A diferencia de la comunmente llamada Energía nuclear ( que es la fisión de uranio) se presenta como principal ventaja que la radiación del desperdicio nuclear sólo dura 50-70 años. Sí, es mucho pero no tanto como los miles de años que estamos generando con la fisión nuclear.
Nuclear Fusion: Energy for the Future?

When it comes to energy sources, nuclear fusion used to be the wallflower. But now, scientists are working to see if it could be a safe and environmentally-friendly way of producing electricity.

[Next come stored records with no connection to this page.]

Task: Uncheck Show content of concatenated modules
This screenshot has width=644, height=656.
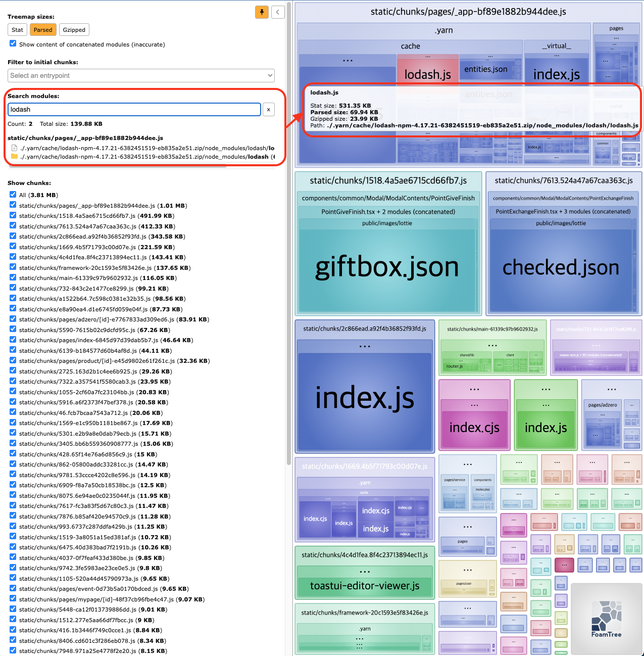Action: point(13,44)
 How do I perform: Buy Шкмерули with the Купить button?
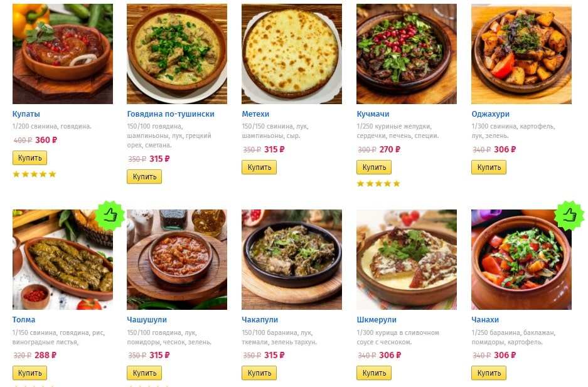(374, 373)
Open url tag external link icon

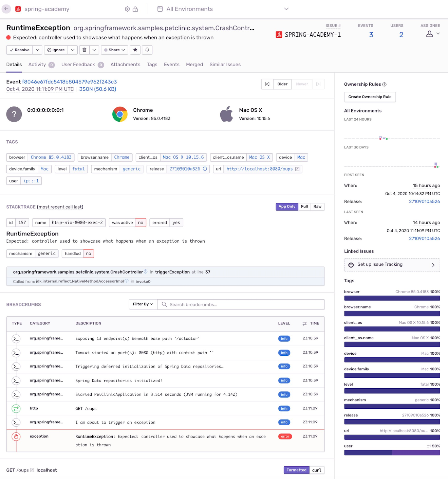pos(297,169)
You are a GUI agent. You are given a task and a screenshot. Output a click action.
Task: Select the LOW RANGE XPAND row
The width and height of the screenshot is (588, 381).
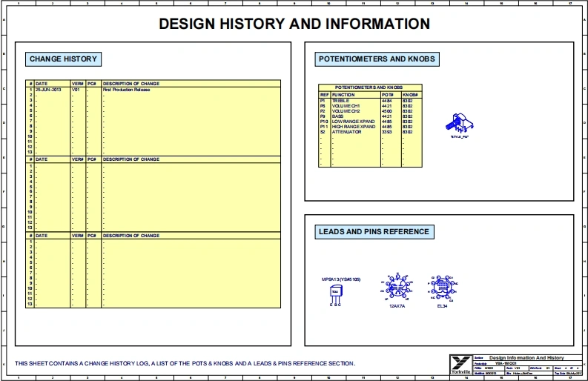pos(353,122)
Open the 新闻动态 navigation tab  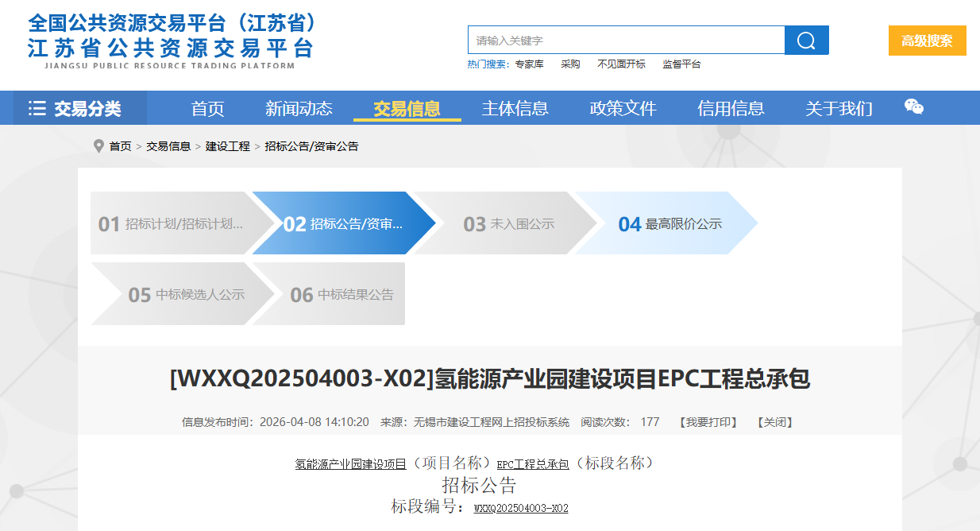tap(299, 109)
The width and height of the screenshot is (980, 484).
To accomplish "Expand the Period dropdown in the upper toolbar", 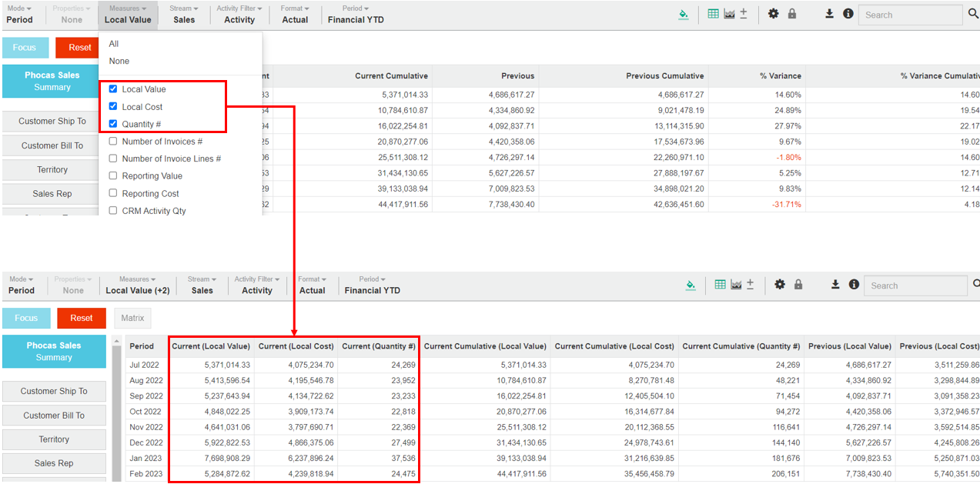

The energy crisis has rocketed from a textbook concept into the most pressing political issue of our time. Future energy supplies are increasingly vulnerable and global consumption is expected to escalate dramatically, increasing by 71% in 2030 and continuing to rise. Energy shortages would have a dramatic impact on every area of modern life: business, transport, food, health and communications. This looming crisis has drawn scientific minds and encouraged radical research into arcane technologies, such as the once neglected area of nuclear fusion.
Why nuclear fusion?
Our sun, and all the other stars in the universe, are powered by nuclear fusion. Similar to traditional nuclear power, or fission, it can produce huge amounts of carbon-neutral energy. But there is one vital difference: no dangerous, long-lasting radioactive waste. Waste from nuclear fusion is only radioactive for 50–70 years, compared to the thousands of years of radioactivity that result from fission. “This is a long-term supply of energy,” says Professor Mike Dunne of the Rutherford Appleton Laboratory in Oxfordshire. “You can get a lot of energy from a small amount of fuel and the by-products are benign.”

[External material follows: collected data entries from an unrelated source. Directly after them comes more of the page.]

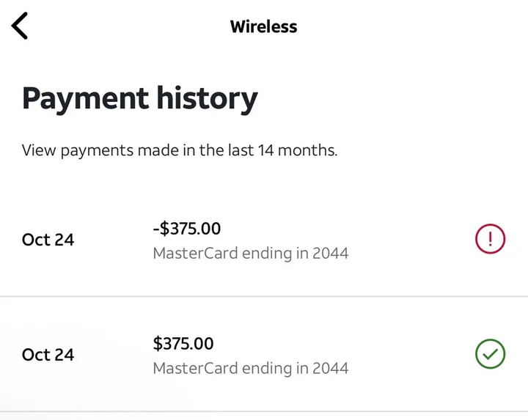Tap the Oct 24 date on successful payment

point(48,355)
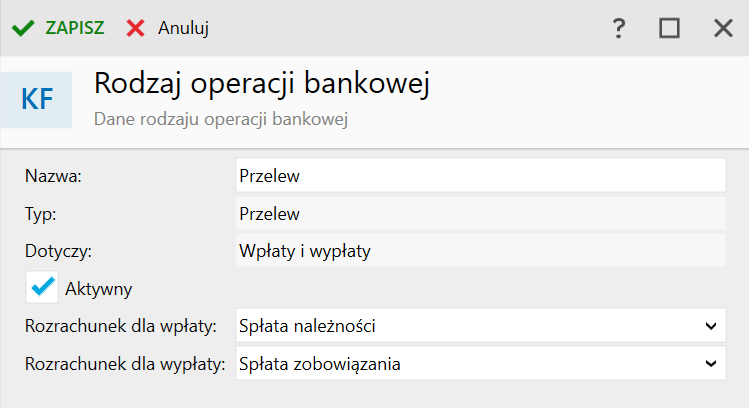Click the green checkmark save icon
Screen dimensions: 749x408
pyautogui.click(x=22, y=28)
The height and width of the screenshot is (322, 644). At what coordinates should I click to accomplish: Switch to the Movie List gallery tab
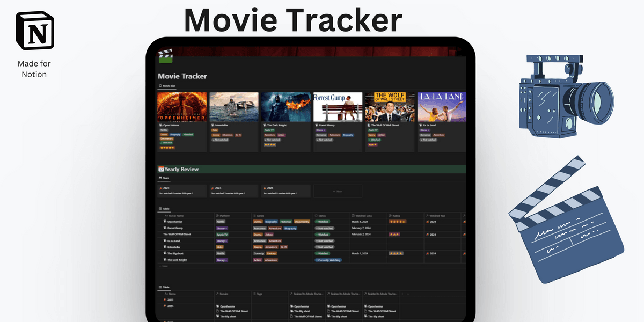click(167, 86)
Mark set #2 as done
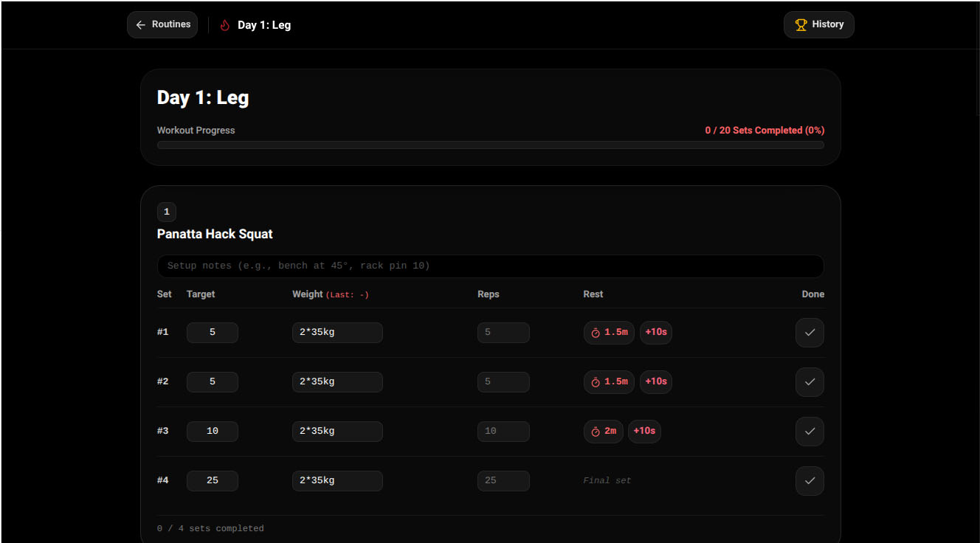980x543 pixels. [810, 382]
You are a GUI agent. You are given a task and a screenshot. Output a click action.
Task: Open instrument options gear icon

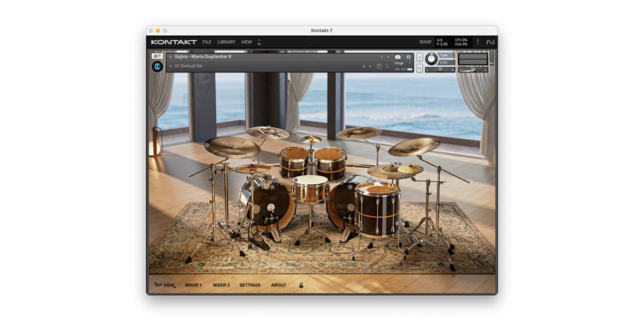(x=157, y=56)
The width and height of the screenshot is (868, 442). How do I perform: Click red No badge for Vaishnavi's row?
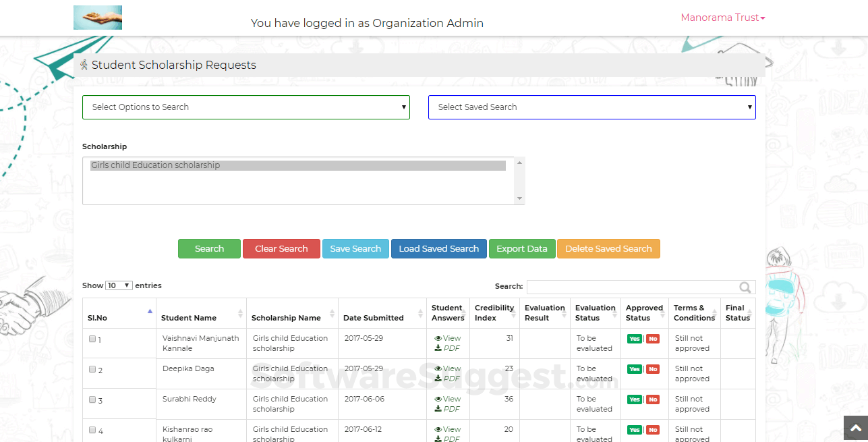(x=652, y=339)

Raw materials for nuclear fusion – water and silicon – are plentiful and widespread on Earth. This should prevent the situations where energy supplies can be threatened by political instability; as demonstrated in January 2007 when Russia shut down a main oil pipeline to Europe after a political spat with Belarus.

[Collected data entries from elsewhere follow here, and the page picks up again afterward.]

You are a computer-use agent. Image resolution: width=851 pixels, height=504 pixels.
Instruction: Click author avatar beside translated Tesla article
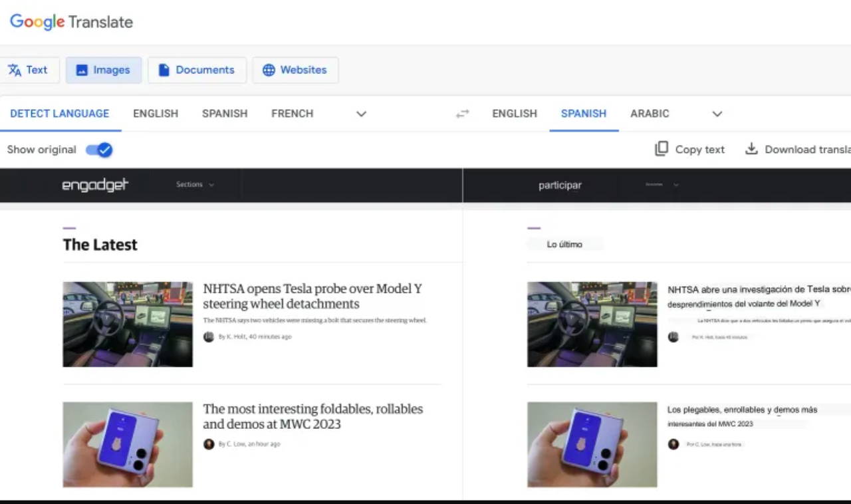click(673, 337)
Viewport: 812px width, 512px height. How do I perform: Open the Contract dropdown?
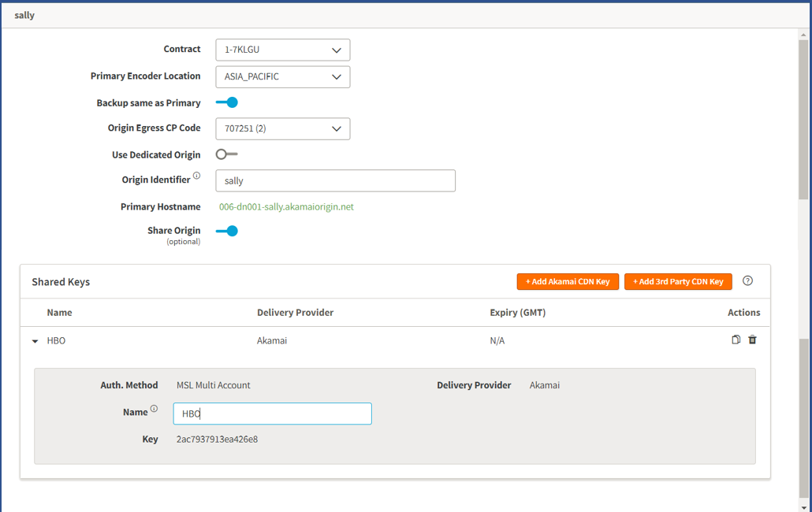coord(282,50)
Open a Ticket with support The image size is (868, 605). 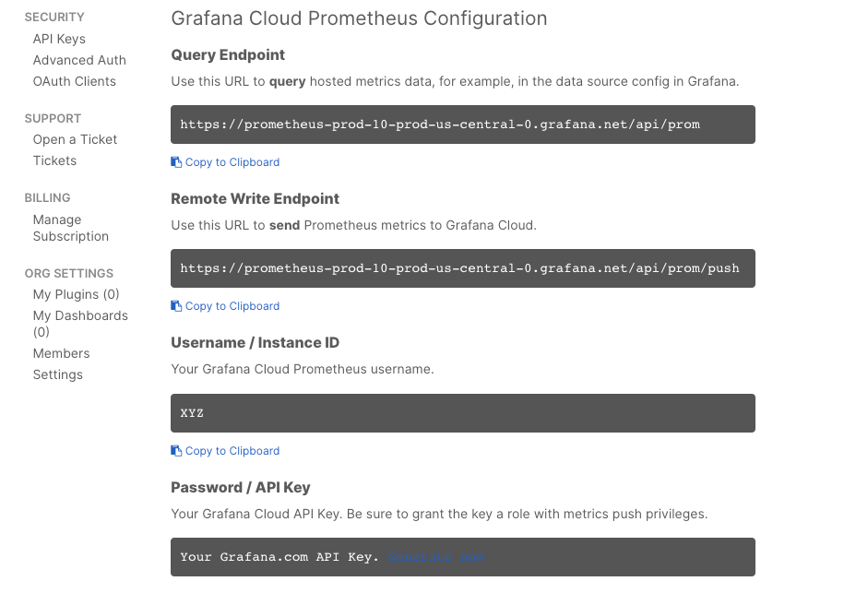pyautogui.click(x=75, y=139)
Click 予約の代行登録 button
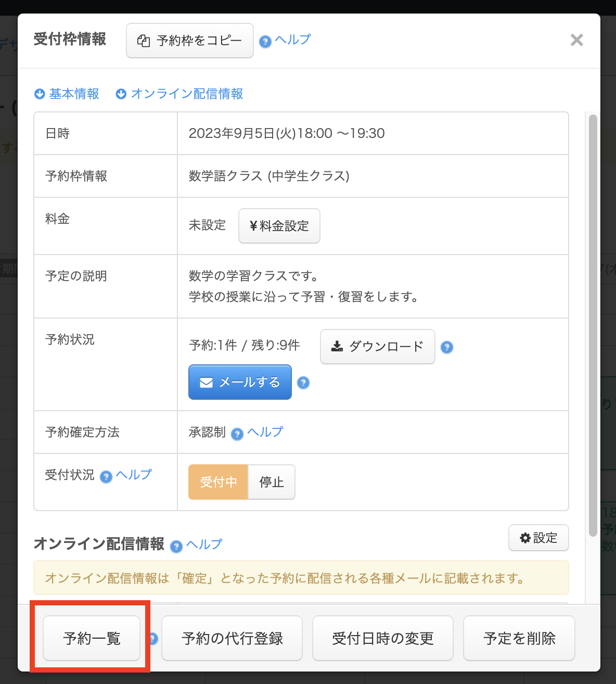The height and width of the screenshot is (684, 616). coord(232,638)
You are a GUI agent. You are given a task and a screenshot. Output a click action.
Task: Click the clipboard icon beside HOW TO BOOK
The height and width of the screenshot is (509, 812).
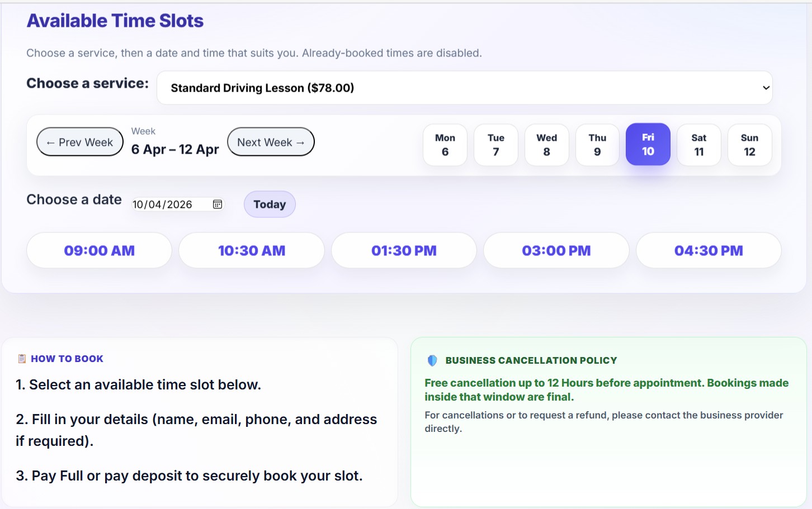[21, 358]
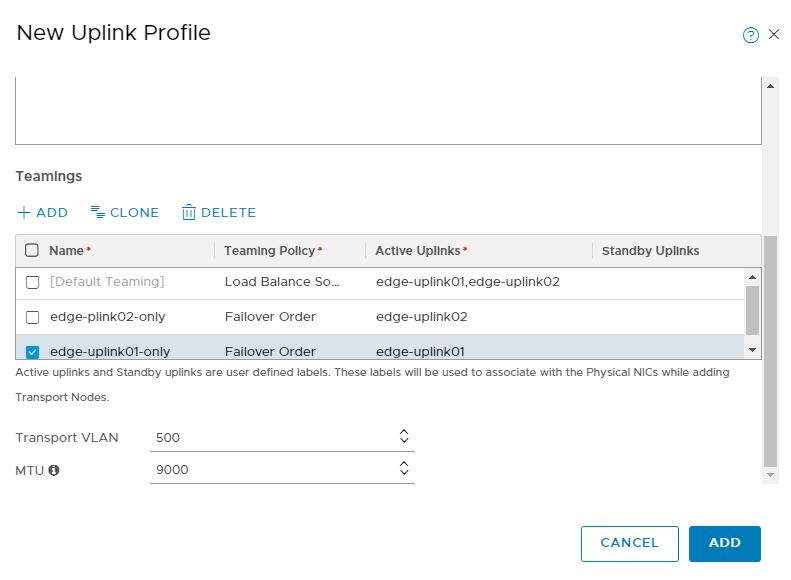This screenshot has height=580, width=791.
Task: Click the plus ADD teaming icon
Action: point(24,212)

Nuclear fusion could also help meet international climate change targets, such as those agreed by politicians in Washington last month. Current zero-carbon technologies are unlikely to meet our energy demands this century. Nuclear power is deeply unpopular while renewable energy sources – wind, solar and tidal – yield relatively little energy for their high cost. But nuclear fusion could render carbon dioxide-producing fossil fuels obsolete by 2100.